Bug in mailing lists; unfriendly to non-subscribers

Felipe Contreras felipe.contreras at gmail.com
Mon Jul 5 15:25:14 UTC 2010

On Mon, Jul 5, 2010 at 3:57 PM, Chris Tyler <chris at tylers.info> wrote:
> Thanks for your note and for your argument in favor of making the lists
> open to the world.
> However, there are also strong arguments in favor of the current
> configuration, which permits posting only by subscribers:
> (1) Spam is already a significant problem on the lists, and would rise
> dramatically if anyone was permitted to post.

That's what spam filters are for; if your filter is not doing the job,
improve it.

Also. A *person* would be moderating the list, and would mark
unidentified spam as spam. I do this for all my mailing lists, and
many people do the same. Certainly, the spam traffic in Fedora mailing
list cannot be bigger than open mailing lists such as LKML.

> (2) Most posts provoke discussion. If the original poster is not
> subscribed to the list, they will probably get dropped from the
> discussion at some point, and not realize the full benefit of the
> discussion. Also, it's likely that they will at some point respond
> privately to a post in the discussion, leaving an incomplete record for
> the subscribers and the list archives.

No, they will not. When mailing lists don't munge the Reply-To header,
everybody is forced to "reply to all", which means the Cc list is
automatically kept.

Also, you seem to think that the mailing list settings prevent people
from doing what they want. That's not the case, if I want to reply to
you privately, I can do that regardless of the settings. Wanna see?

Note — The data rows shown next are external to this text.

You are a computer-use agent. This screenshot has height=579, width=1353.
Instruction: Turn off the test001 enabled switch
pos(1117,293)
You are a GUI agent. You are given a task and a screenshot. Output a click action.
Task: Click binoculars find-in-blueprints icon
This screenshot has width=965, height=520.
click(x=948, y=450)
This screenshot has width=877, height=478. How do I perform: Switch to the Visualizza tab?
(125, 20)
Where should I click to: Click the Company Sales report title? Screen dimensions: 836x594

> (3) You ask the question, "Moreover you have dozens of mailing lists, do
> you expect people to subscribe to them when they want to send a one-time
> email?". I think the complimentary question is this: "Do you expect the
> participants in a list to invest time and energy in considering your
> question and formulating a reply if you have indicated (by not
> subscribing, a process that takes a few seconds) that you are not
> engaged in the process?" The current list settings discourage one-time
> e-mails and encourage involvement and participation.

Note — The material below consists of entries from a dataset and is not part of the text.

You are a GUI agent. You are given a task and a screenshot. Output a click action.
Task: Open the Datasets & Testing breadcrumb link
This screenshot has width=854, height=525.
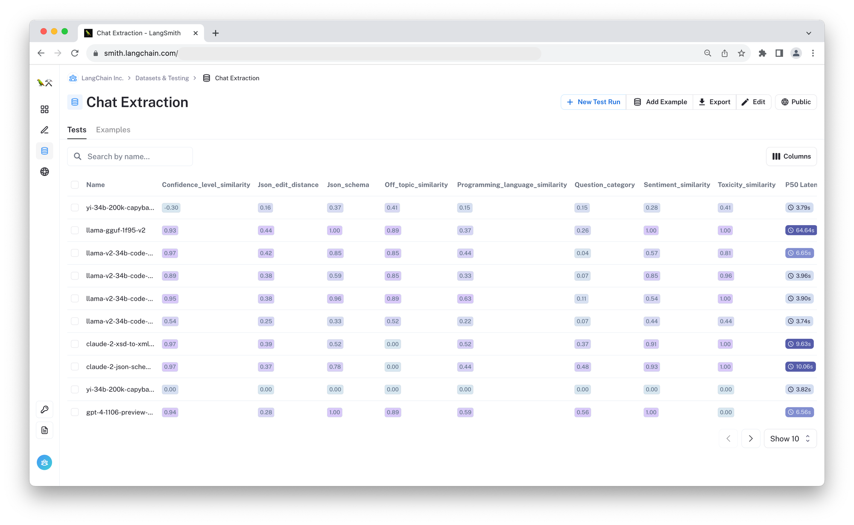162,78
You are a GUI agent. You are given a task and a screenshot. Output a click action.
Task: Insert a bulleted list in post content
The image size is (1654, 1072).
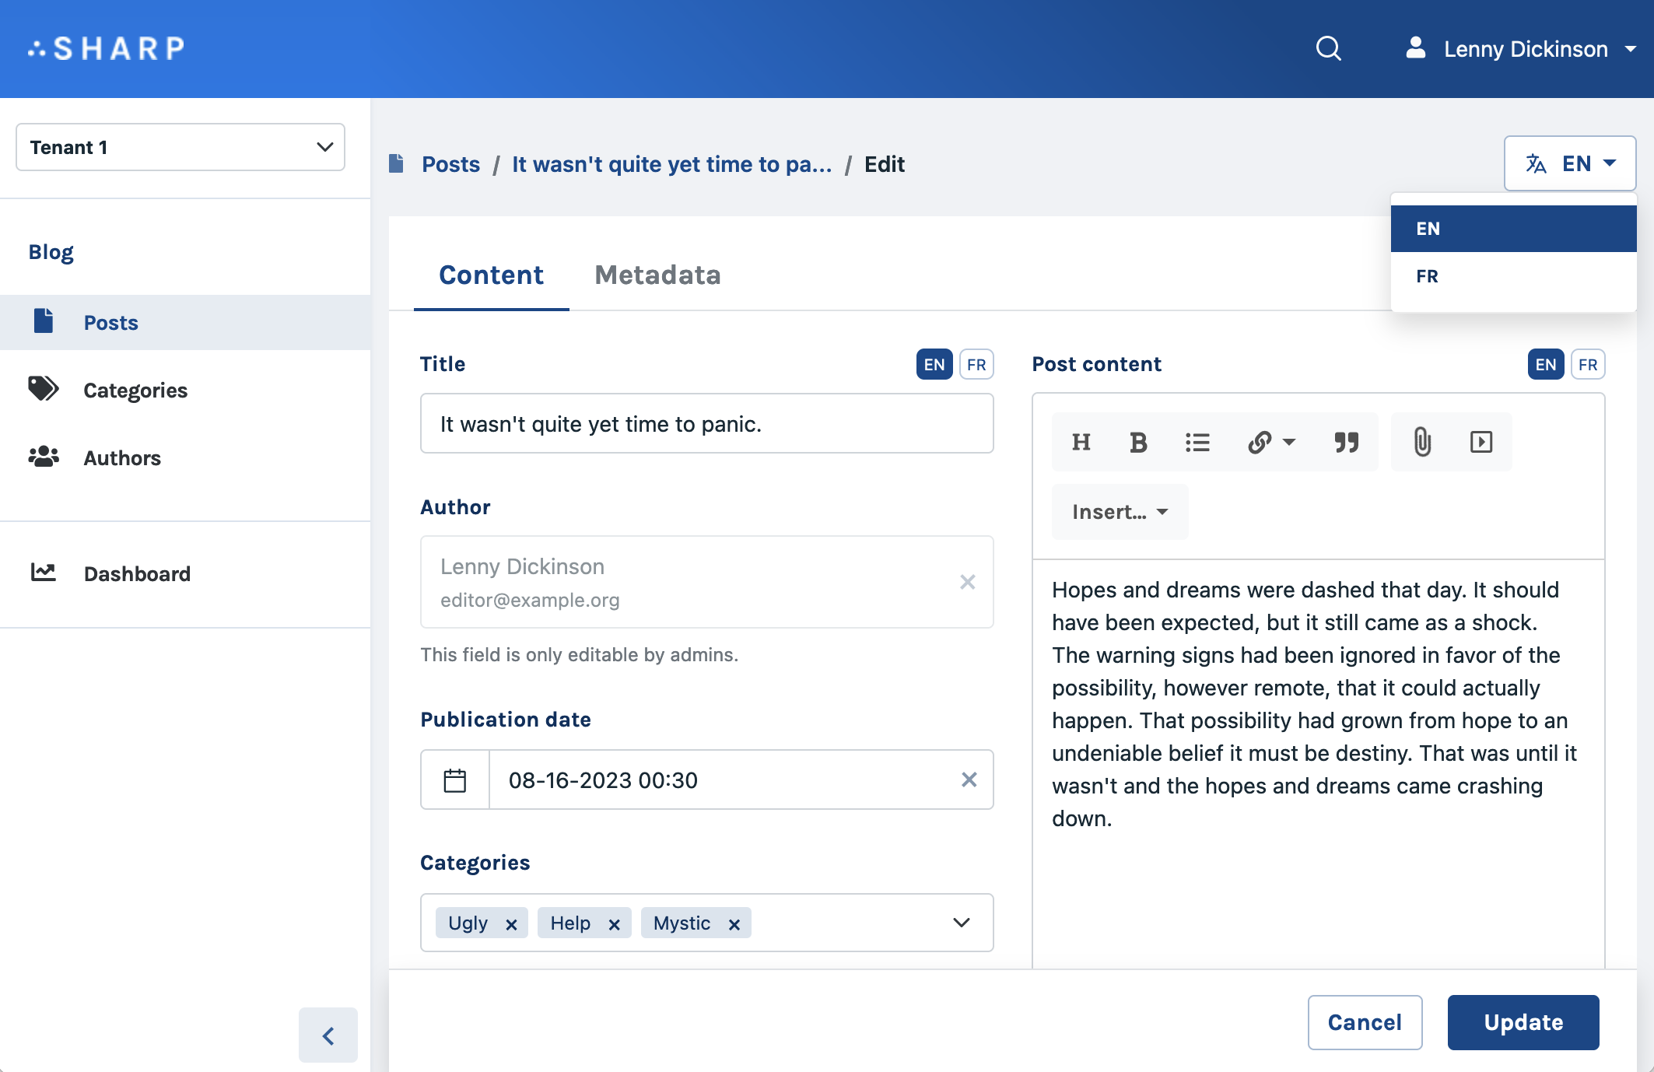(1197, 442)
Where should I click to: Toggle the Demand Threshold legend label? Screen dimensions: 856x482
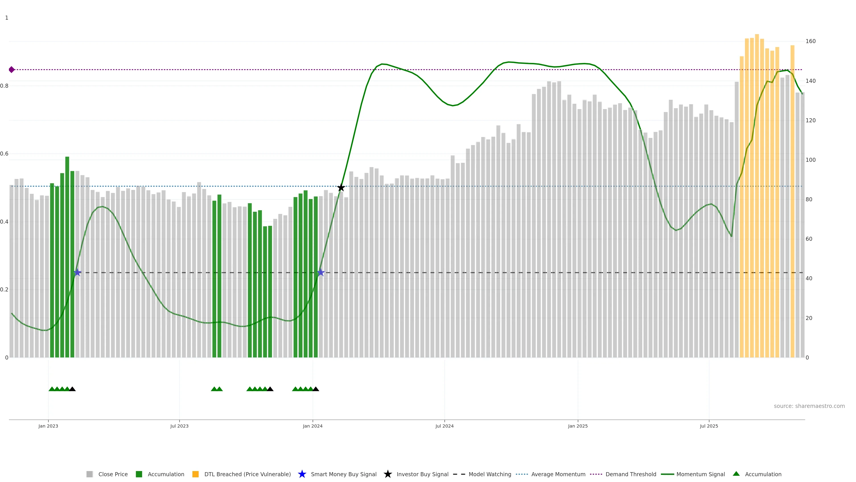[630, 474]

My time is as important as your time. I don't require you to do
unnecessary steps in order to start communication, do I? Why should

All I want is open, efficient, and scalable communication.

Say I'm not a git developer, but I have a question about git about a
possible serious issue, what do I do? I look for git's mailing list
(git at vger.kernel.org), and I send a mail there. Done.

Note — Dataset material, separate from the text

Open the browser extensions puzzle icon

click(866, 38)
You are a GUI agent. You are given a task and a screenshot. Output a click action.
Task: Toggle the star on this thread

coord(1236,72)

With Fedora, first, I have to find the right mailing list, then I have
to find the instructions to subscribe, which are different for
different mailing lists. Then, I have to follow the scripts to
subscribe, which in Fedora's case requires to wait for a mail
confirmation. So I wait, once I get the confirmation mail, I have to
follow the instructions to confirm the subscription. Finally, I
receive the subscription confirmation, and I am able to send messages.

Now, after I'm done with the thread and I'm not interested in the
mailing list I have to unsubscribe and delete all the mail that I
didn't want to receive in the first place. Alternatively, I could have
disabled incoming mails from the list.

Moreover, a project like linux can have a git issue, so a member can
Cc the git mailing list, since both LKML and git mls are sane, the Cc
headers are kept properly (cross posting is easy). With Fedora? People
in the Feodra ml would hijack the thread and the responses wouldn't go
to LKML any more.

So. git's ml fosters active communication with no restrictions, OTOH
Fedora ml's have restrictions are are not so open.